→ **WORK ITEM A**
Using the passage about the Holmes case below, decide whether each statement agrees with it. For each, answer yes or no and quote the words that decide it.
(i) The hearing will start at 9:30 a.m. Monday in Centennial, Colo.
(ii) Hot Sulphur Springs is a town of about 5,000 people.
(iii) Clark Branstetter spoke with FBI agents last Friday.
→ **WORK ITEM B**
Proceed with the passage about the Holmes case below, writing what follows its final sentence.
___ PASSAGE TO READ ___
Holmes’ lawyers demanded a hearing, which will begin at 9:30 a.m. Monday in Centennial, Colo., where Holmes was already expected to appear to face charges. District Judge William B. Sylvester plans to address both issues, court spokesman Jon Sarche said. Late Friday, Sylvester issued another order: Monday’s hearing also will address a motion filed by more than two dozen media outlets, including The Times, to expedite a hearing on unsealing Holmes’ court file.
Meantime, investigators sought to trace Holmes’ trail into the mountains north of Denver, searching for witnesses who may have seen him with firearms. In Hot Sulphur Springs, a town of 500 about 95 miles northwest of Denver, investigators stopped by a gun shop and hotel. Clark Branstetter, owner of C&M Guns, said he spoke with local sheriff’s deputies last Friday, followed by FBI and Bureau of Alcohol, Tobacco, Firearms and Explosives agents on Monday and Tuesday.
___ DATASET ___
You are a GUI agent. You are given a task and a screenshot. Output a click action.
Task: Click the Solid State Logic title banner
___
___ DATASET ___
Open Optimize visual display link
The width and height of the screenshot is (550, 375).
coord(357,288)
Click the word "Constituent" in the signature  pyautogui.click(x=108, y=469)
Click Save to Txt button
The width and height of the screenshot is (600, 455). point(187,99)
___
→ **ANSWER SPACE A**
(i) Yes: "which will begin at 9:30 a.m. Monday in Centennial, Colo."
(ii) No: "a town of 500"
(iii) No: "he spoke with local sheriff’s deputies last Friday, followed by FBI and Bureau of Alcohol, Tobacco, Firearms and Explosives agents on Monday and Tuesday"

→ **ANSWER SPACE B**
“I just had all the agencies up here asking the same questions — did I see the gentleman?” he said of Holmes. “For some reason they suspect he was through here in June a few times. The ATF agent seems to think in June he even had the red hair.”
Nearby, the manager of the 14-room Canyon Motel in Hot Sulphur Springs said he also spoke with the FBI about Holmes this week. Agents had him search the motel database of past guests, Angus Simpson said, but Holmes was not among them.
Simpson, who has worked at the motel for two years, said he did not remember seeing Holmes.
“We’re a small mountain community,” he said, “and somebody with orange hair would stick out, other than in hunting season.”